단백질 간의 결합력(K _on)과 해리도(K _off)의 비율은 BIAevaluation software를 사용하여 baseline model 로 맞추어 결과를 얻었다. 최종 단백질간의 결합력(KD) 값은 K _off/K _on 으로 나타내었다. 결과는 다음의 표 1과 같다.

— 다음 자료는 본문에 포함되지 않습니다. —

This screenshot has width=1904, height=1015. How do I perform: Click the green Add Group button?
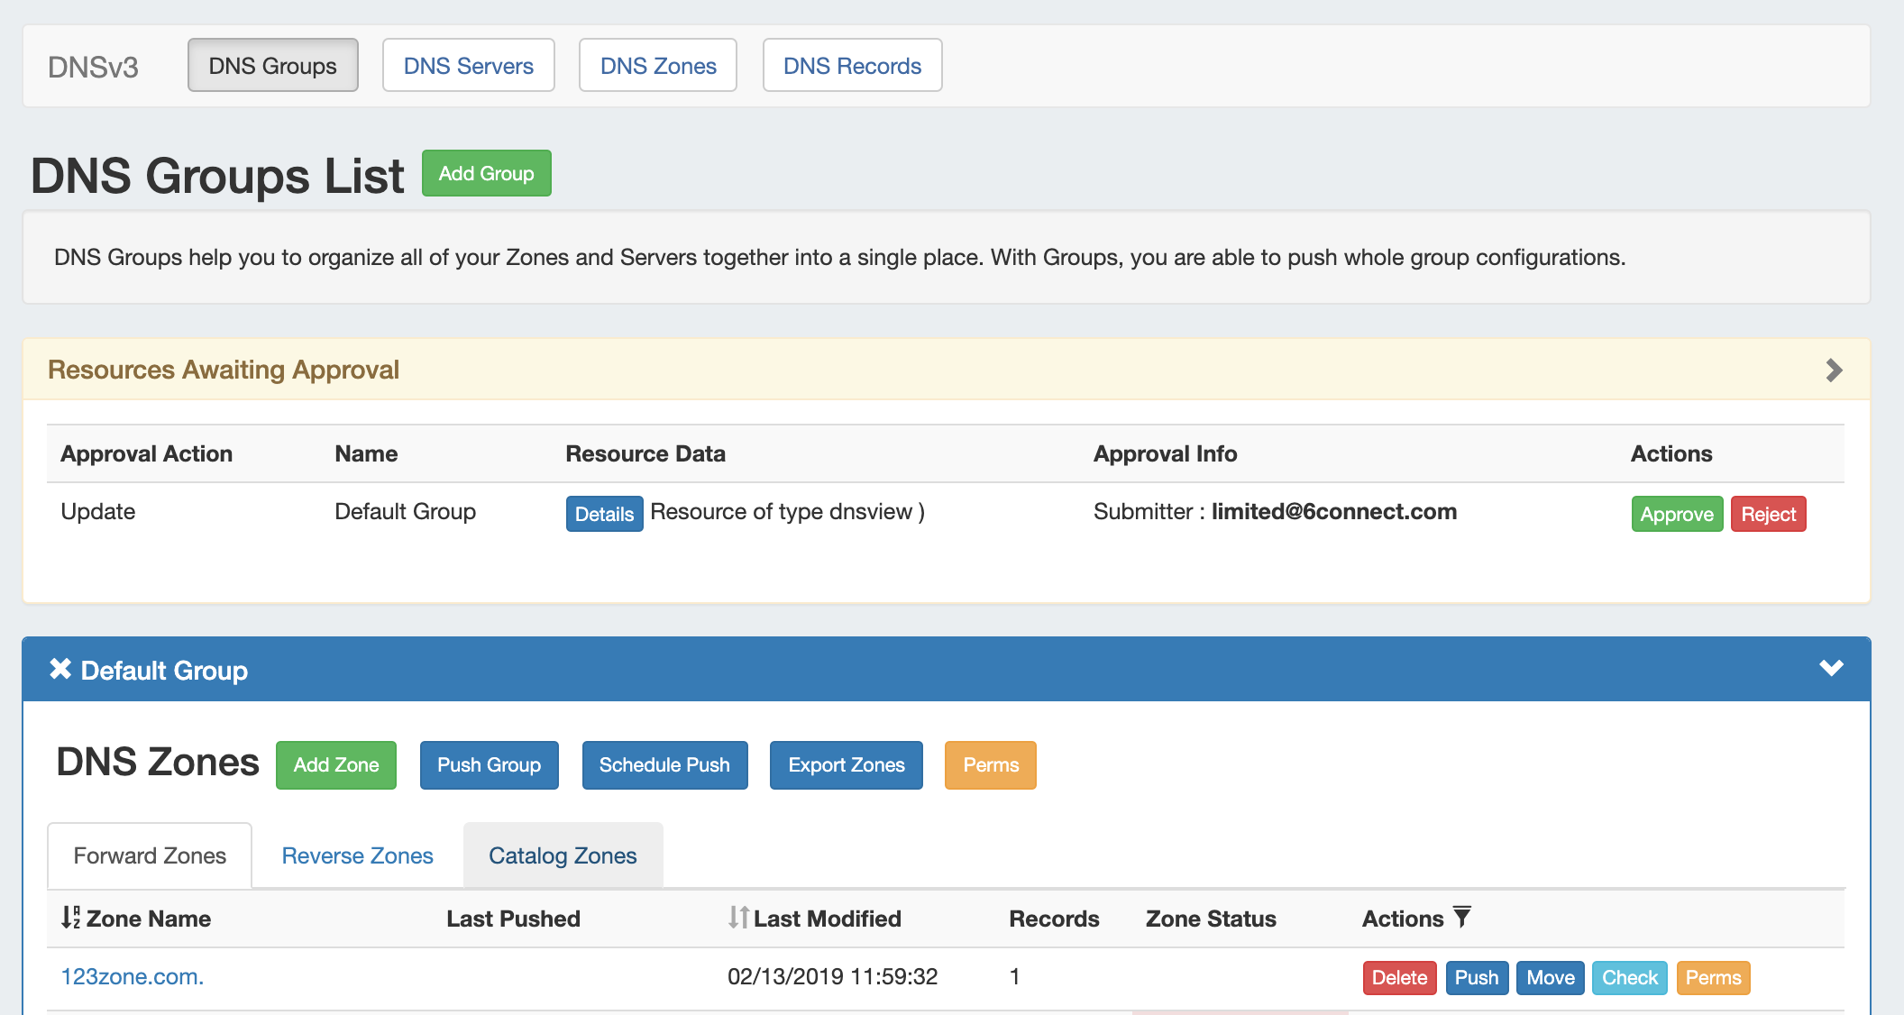pos(486,173)
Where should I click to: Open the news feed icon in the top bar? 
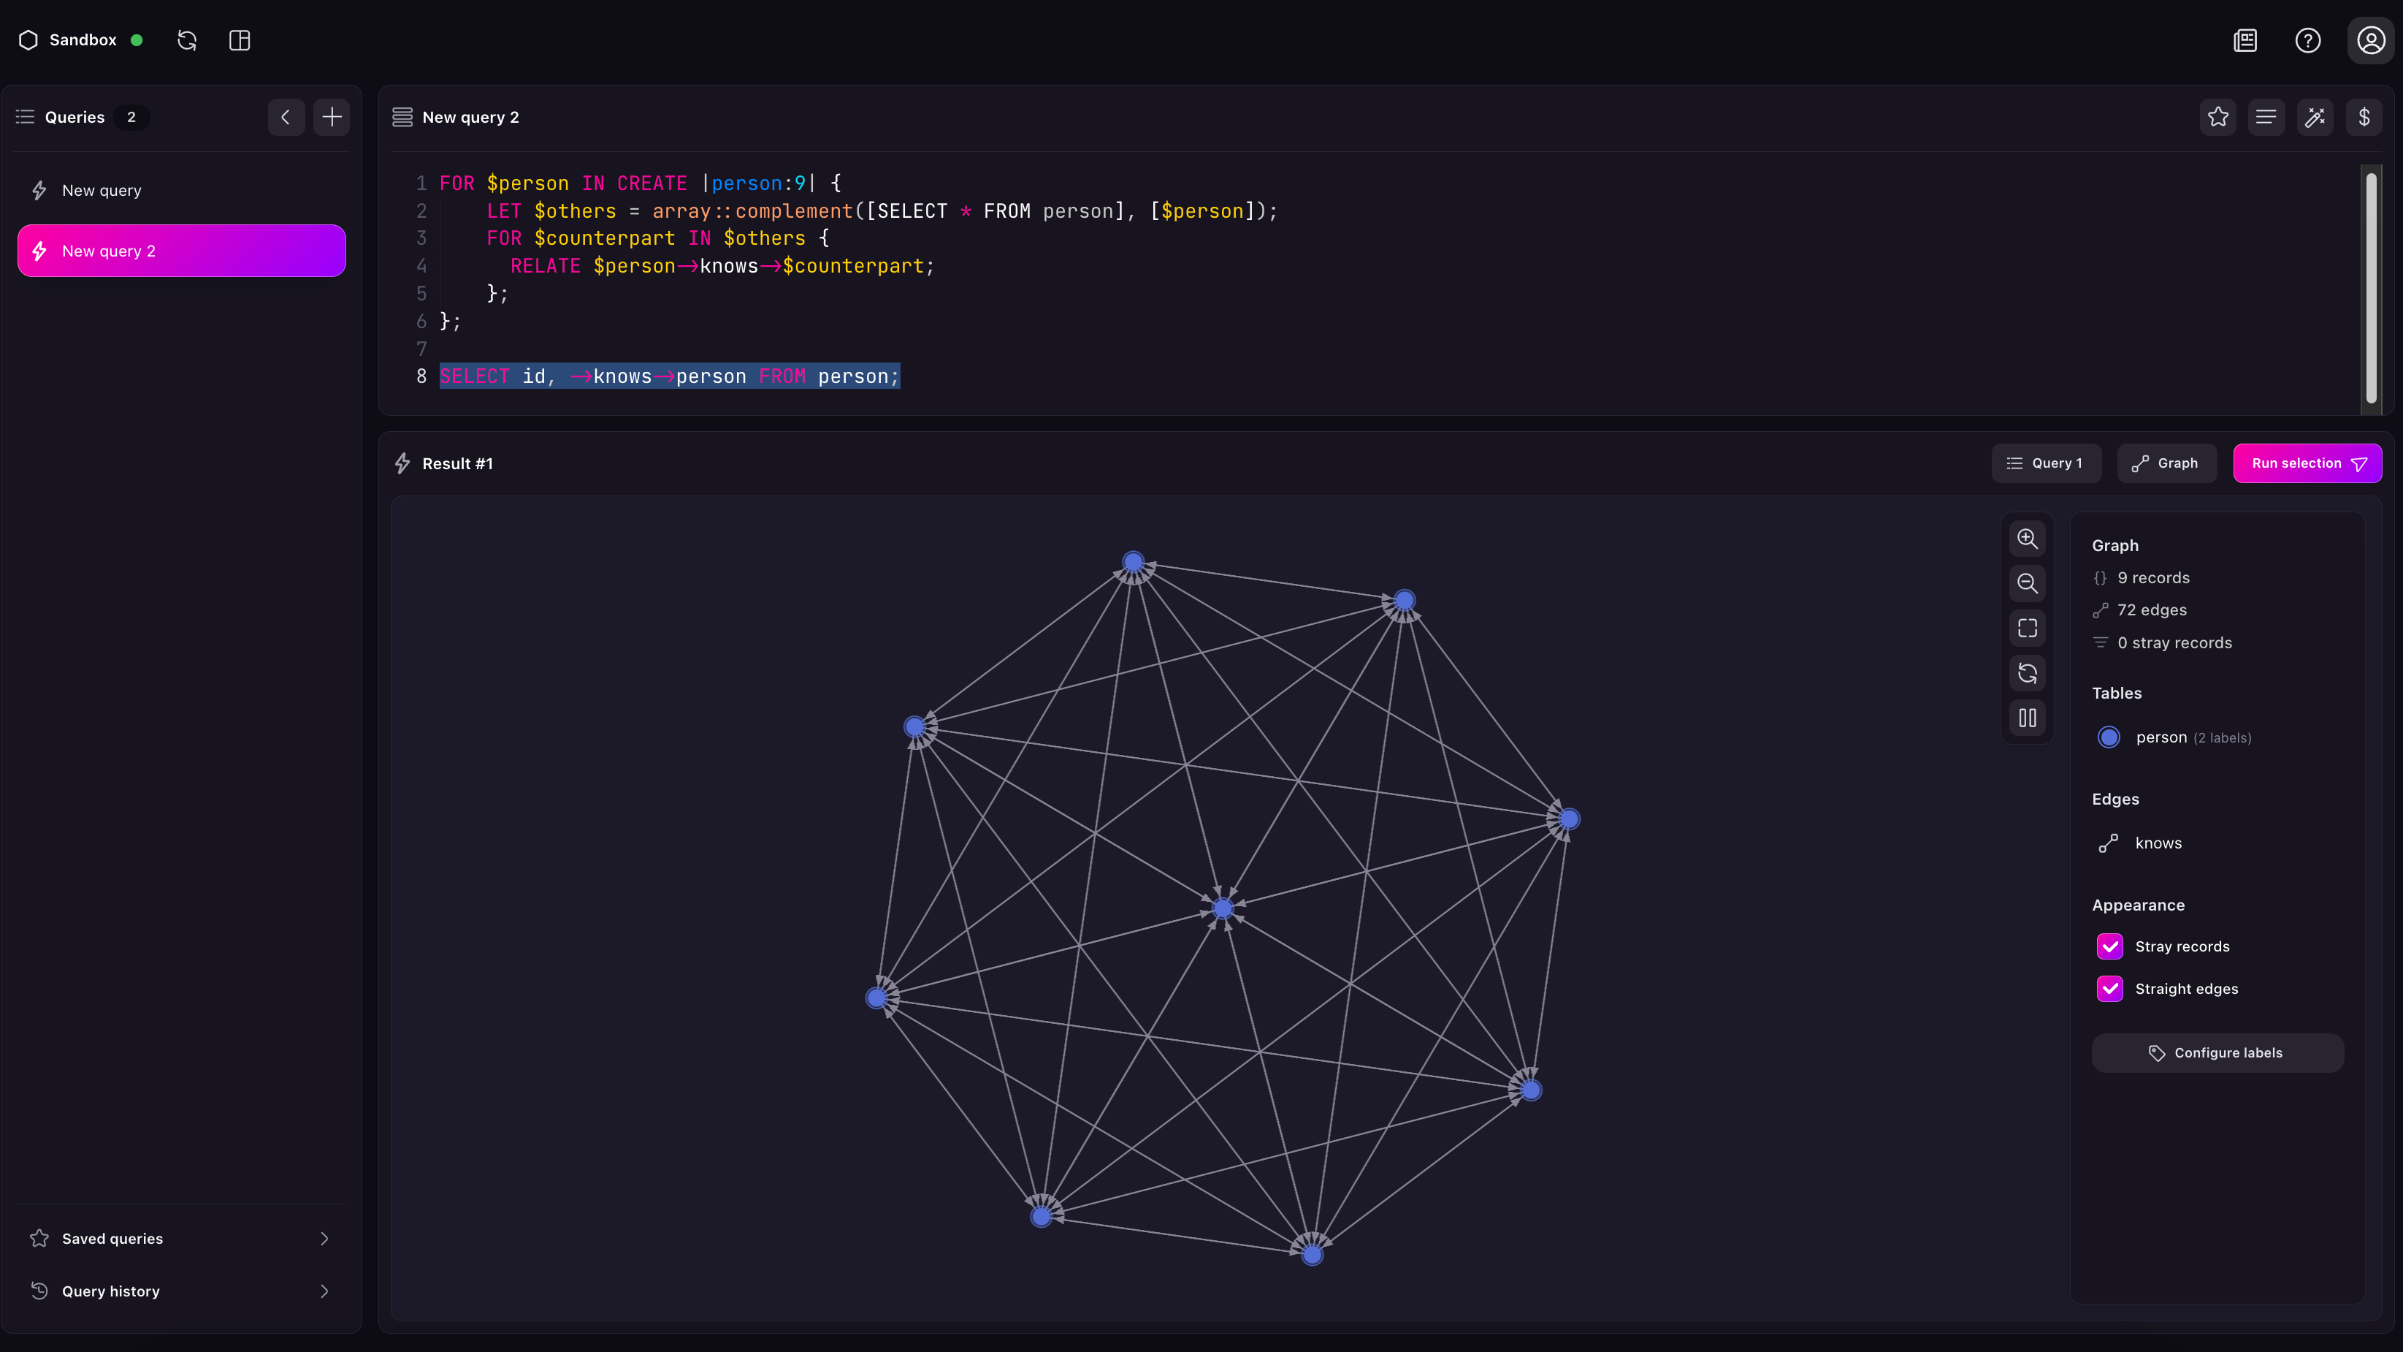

6. 패혈증 유도한 쥐에서 PE - DTPA 의 패혈 쇼크 억제 역할

C57BL/6 mice 는 낮은 농도의 LPS 와 D-갈락토사민을 함께 주입했을 때, 심한 패혈 쇼크를 일으키며 죽는다는 보고가 있었다(Barton et al., 1993). 100 ng/mouse의 LPS 와 16 ㎎/mouse의 갈락토사민을 함께 쥐의 복강에 주사하면, 90% 이상의 쥐가 15 시간 이내에 발열, 기관 손상 등의 패혈 쇼크를 일으키며 죽는데, 특히 간의 파열을 일으키며, 간세포의 사멸을 일으키는 것을 확인하였다. 15시간 이후에도 생존해 있는 쥐를 해부하여 기관을 관찰해 본 결과, 이미 죽은 쥐와 마찬가지로 쥐의 간에서 부분적인 파열이 일어남을 관찰할 수 있었다. 이렇게 패혈 쇼크를 일으키게 하는 모델 시스템을 확립한 후에, PE-DTPA가 생체 내에서 어떻게 작용하는지 알아보았다. 9주 된 21 g의 C57BL/6 수컷에 패혈 쇼크를 유도한 후, PE-DTPA를 복강 주사 하여 쥐의 생존율을 관찰하였다. 그림에서 보는 바와 같이, PE-DTPA 2.5 ㎎/㎏을 주입하였을 때에는 50%의 생존율을 보였으며, 5 ㎎/㎏을 주입하였을 때에는 70%, 25 ㎎/㎏을 주입하였을 때에는 100%의 생존율을 보임을 확인할 수 있었다(도 9). 또한, 패혈 쇼크에 의한 기관 손상과 PE-DTPA의 영향을 알아보고자, 해부하여 비교해본 결과, PE-DTPA를 투여하여 생존한 쥐의 간은 정상인데 반하여, 패혈 쇼크를 일으키고 죽은 쥐에서는 간이 검붉은 색으로 전체적인 파열 증세를 보였으며, 간의 형태도 살아있는 쥐의 간과 달리 흐물흐물 해진 것으로 관찰되었다(도 10). 또, 죽은 쥐의 간의 무게는 1.67 g, 생존한 쥐는 1.51 g으로 약 0.16 g의 차이를 보여 죽은 쥐의 간세포에서는 세포 사멸이 일어나며 염증 반응을 유도하는 세포들이 집중적으로 모인 것으로 간주된다. 이 결과로서, PE-DTPA는 in vitro 뿐만 아니라 생체 내에서도 박테리아의 감염에 의해 유도되는 패혈증의 억제제로서 작용한다는 것을 확인하였다.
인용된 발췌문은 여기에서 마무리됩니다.